What does this have to do with writing? This: during his recent stay at home, several of my son's former school mates paid him a visit. Two are working in their field on the east coast, but the job is more factory-like: they paint prosthetics. In my kitchen they bemoaned the fact that at the end of their day, the last thing they wanted to do was apply makeup on performers, or anyone, even themselves! In less then two years of joyfully sailing out of their college with a diploma in hand, it seemed to me they have already given up any hope. What they loved, their passion for creating monsters,just wasn't attainable in their minds.
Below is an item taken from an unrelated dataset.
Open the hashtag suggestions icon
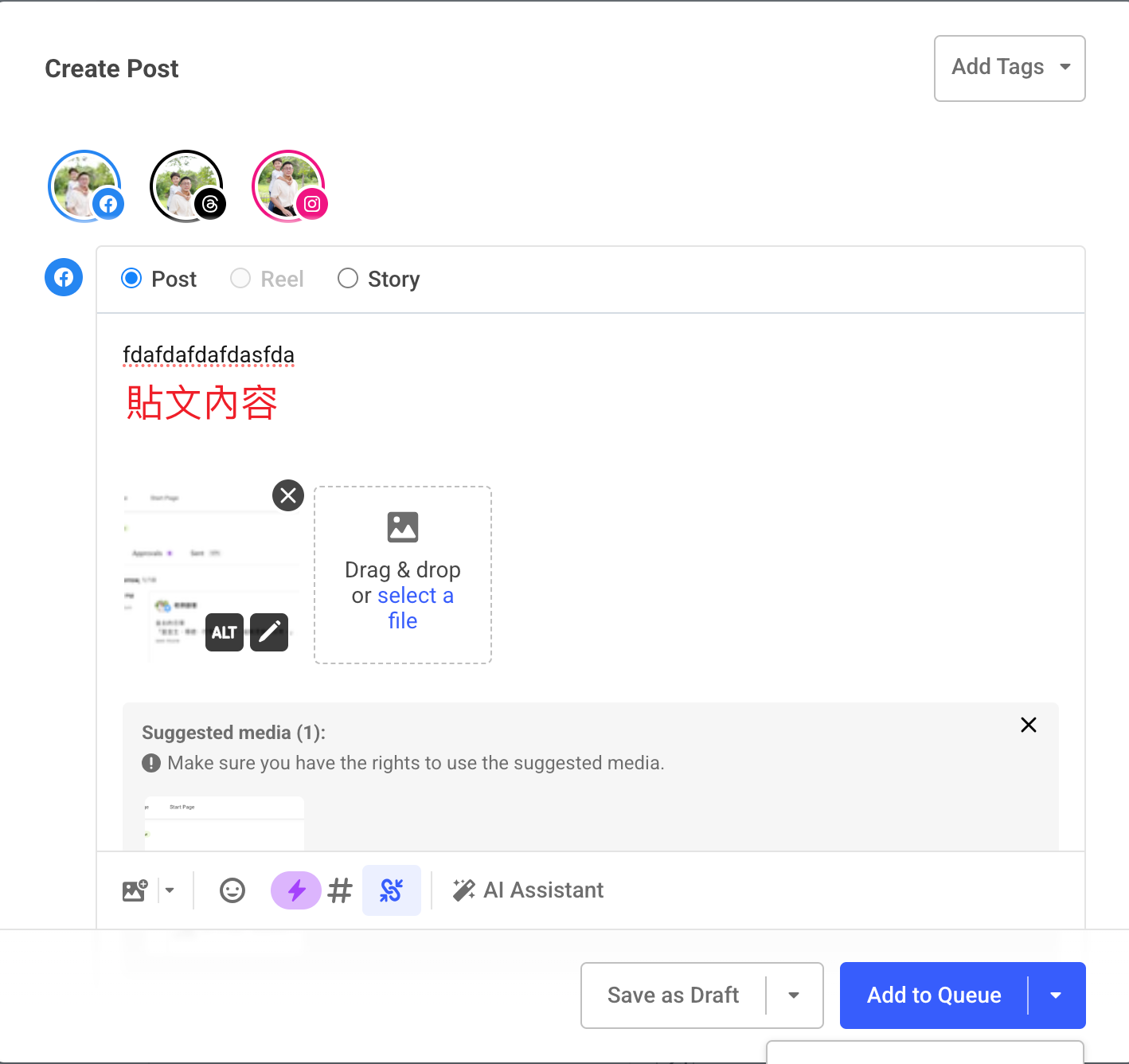 [340, 890]
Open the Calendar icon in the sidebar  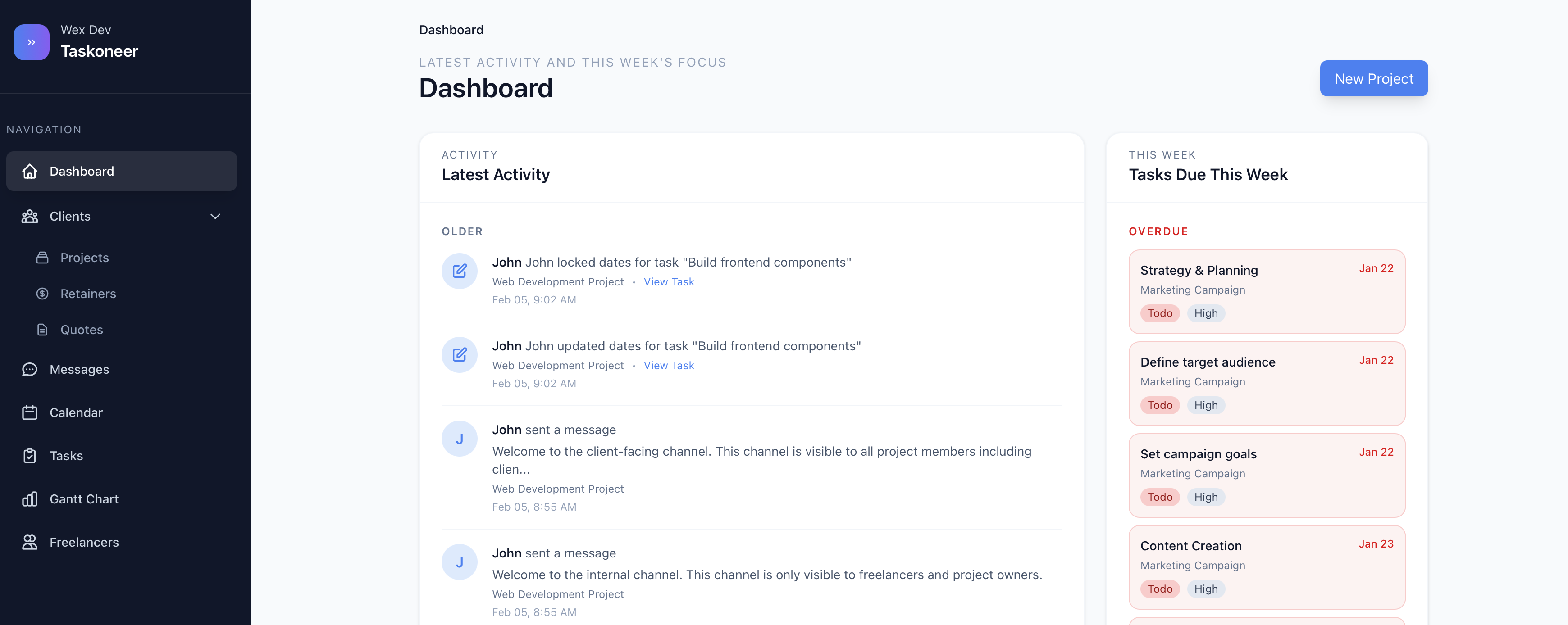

Writing is a lot like that. I've been at it for forty-six years now (if you count a competition-winning essay at the age of nine! Go ahead, do the math, I embrace it!) and while I have felt like giving up many times, my passion for writing simply will not allow it. At the age of 55, I finally found a publisher for my debut novel, twice a child, a story written from my heart. My husband commented recently that he would have given up a long time ago; he marvelled at my perseverance over the years. And still, I feel there is such a long way to go. Promoting the book is more difficult than writing it — trying to attract readers, identifying specific websites that could help share it with a community dealing with the difficult task of caring for someone with dementia (the subject of the novel), finding venues to address book clubs or festivals. . .all time consuming, exhausting and yet, in some strange way, exhilarating when something actually happens.
Something like this: a recent post on a wonderful website, http://wewantedtobewriters.com/2012/10/books-by-ann-stewarts-bed/. A dear writing friend of mine who happens to write the best book reviews ever (Harvey Freedenberg) urged me to join Twitter-land, and while I balked at first, I discovered a huge community of writers just like me. People who do not have the benefit of an agent or publication from the Big Five, but who are no less passionate or accomplished. With work, a targeted approach to getting the word out about your work, and luck, things can happen.
So, if you love zombies and monsters, do something about that. Go to school and learn how to make them. Then put yourself into the right environment that will help you grow and prosper. Likewise, if you love to write, well, sit your butt down in the chair, put your fingers to the keys and write! Just know that success (however you define it) does not come overnight or the next week, or the next year. Or the next ten. (Unless you write badly about bedroom antics.) It may never come in the form of the societal definition.
Success, to me, means you are honoring your passion. You did what you could to spread the word. But you didn't give up. You never give up.